* [Lesetext]
Route Einhand rund Rügen

Nach langer Segelabstinenz wollte ich mein seglerisches Können überprüfen - ohne Zuschauer. Sowohl das Revier als auch das Boot sollten durchaus anspruchsvoll sein, durften aber kein Sicherheitsrisiko beinhalten. Was liegt also näher als ein Törn Rund Rügen mit dem Folkeboot?

Zur Sicherheit hatte ich neben den bordeigenen Karten ein kleines Outdoor-Navi von Garmin dabei, auf das ich die Fahrwasser von „Freie Tonne“ herunter geladen hatte. Das nächste Mal würde ich mir sogar eine BlueChart-Karte leisten. Bei starkem Wind oder starken Regenschauern ist eine Positionsbestimmung in den Fahrwassern anhand der Seekarten nicht zu machen, sofern keine zweite Hand unter Deck zur Verfügung steht.

Vor dem Törn hatte ich je zwei Tagesetappen sowohl links als auch rechts um Rügen herum geplant. Bei der Bootsübernahme kam der Wind kam aus Südost, also ging die erste Etappe unter Segel zur Eingewöhnung nach Barhöft in Richtung Nordwest.

Die Fahrwasser sind betonnt wie eine Autobahn.  Sie  verlaufen jeweils ein/zwei Seemeilen durch Flachwasserbereiche mit seitlich 90cm Wassertiefe, in denen man sich exakt an den Tonnenstrich halten muss. Diese Bereiche wechseln ab mit größeren Bereichen mit 3-4m Wassertiefe, in denen man neben dem Fahrwasser auch mal ein Segelmanöver durchführen kann. Für eine sichere Ortsbestimmung sollten Ortsunkundige tunlichst jede passierte Tonnennummer auf der Karte kontrollieren oder abhaken.

* [Aufgabe 1]
Beantworte zum Lesetext über den Törn rund Rügen kurz:
(a) Mit welchem Boot wurde der Törn gesegelt?
(b) Von welcher Quelle stammten die Fahrwasser auf dem Outdoor-Navi?
(c) Wie tief ist das Wasser seitlich der Fahrwasser in den Flachwasserbereichen?
* [Aufgabe 2]
Schreib den Bericht über den Törn rund Rügen nach seinem letzten Satz mit einem weiteren Absatz weiter.
Die Auflistung spielt hierfür keine Rolle.

* [Datenzeilen]
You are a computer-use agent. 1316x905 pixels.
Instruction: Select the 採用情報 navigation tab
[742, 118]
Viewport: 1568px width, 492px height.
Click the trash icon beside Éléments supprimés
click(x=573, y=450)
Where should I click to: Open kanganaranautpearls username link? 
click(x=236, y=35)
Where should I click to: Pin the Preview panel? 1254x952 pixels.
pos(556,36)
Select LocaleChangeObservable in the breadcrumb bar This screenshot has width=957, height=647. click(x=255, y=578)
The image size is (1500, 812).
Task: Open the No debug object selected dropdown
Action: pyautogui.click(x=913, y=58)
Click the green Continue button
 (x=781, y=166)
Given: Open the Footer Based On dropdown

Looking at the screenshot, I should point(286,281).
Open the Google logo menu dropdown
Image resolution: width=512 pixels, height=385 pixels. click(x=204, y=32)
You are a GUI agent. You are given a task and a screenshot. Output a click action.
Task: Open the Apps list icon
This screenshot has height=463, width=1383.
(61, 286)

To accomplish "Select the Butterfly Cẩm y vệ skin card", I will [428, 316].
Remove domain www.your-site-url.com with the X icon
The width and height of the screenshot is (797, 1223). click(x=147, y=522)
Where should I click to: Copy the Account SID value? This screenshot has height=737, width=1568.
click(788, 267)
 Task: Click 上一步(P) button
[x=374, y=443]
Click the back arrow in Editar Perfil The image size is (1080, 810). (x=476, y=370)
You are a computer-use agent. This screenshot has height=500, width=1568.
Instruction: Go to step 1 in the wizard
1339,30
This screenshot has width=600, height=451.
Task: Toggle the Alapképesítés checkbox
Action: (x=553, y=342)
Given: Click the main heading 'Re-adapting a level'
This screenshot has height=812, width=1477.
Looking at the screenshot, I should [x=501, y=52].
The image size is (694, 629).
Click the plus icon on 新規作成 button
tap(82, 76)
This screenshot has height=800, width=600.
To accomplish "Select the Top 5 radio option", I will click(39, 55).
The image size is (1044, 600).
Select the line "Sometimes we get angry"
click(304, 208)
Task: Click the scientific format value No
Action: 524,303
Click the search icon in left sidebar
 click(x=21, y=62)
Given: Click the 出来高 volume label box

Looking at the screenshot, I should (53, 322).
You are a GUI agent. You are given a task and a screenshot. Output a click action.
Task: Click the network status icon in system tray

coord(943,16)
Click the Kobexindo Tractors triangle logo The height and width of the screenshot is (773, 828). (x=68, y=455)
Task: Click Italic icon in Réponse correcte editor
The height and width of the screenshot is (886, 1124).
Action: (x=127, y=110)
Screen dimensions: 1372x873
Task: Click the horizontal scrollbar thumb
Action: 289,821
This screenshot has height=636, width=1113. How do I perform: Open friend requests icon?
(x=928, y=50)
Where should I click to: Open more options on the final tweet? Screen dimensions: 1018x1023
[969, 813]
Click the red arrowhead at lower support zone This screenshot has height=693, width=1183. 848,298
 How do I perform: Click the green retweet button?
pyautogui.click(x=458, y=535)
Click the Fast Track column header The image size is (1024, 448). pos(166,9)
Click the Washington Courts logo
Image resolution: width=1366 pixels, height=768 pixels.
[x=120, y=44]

* [Erwartete Ausgabe 1]
(a) Mit dem Folkeboot.
(b) Von „Freie Tonne“.
(c) 90 cm.

* [Erwartete Ausgabe 2]
Bei dieser ersten Eingewöhnungsetappe nach Barhöft segelte ich zunächst bei SO 2 Richtung Hiddensee. Bei Tonne 47 nahm ich die Segel für den Anfang komplett weg und motorte die 3-4sm durch das Fahrwasser nach Barhöft. Die Fahrwasserbreite beträgt dort ca. 50m. Am zweiten Tag nach Neuendorf segelte ich dann durch das Fahrwasser mit 30m Breite nur mit der Fock. Dies geht ganz gut bei halben oder raumen Wind. Der Außenborder muss aber jederzeit einsatzbereit sein und bleibt deshalb im Wasser, vorsorglich mit offenem Benzinhahn.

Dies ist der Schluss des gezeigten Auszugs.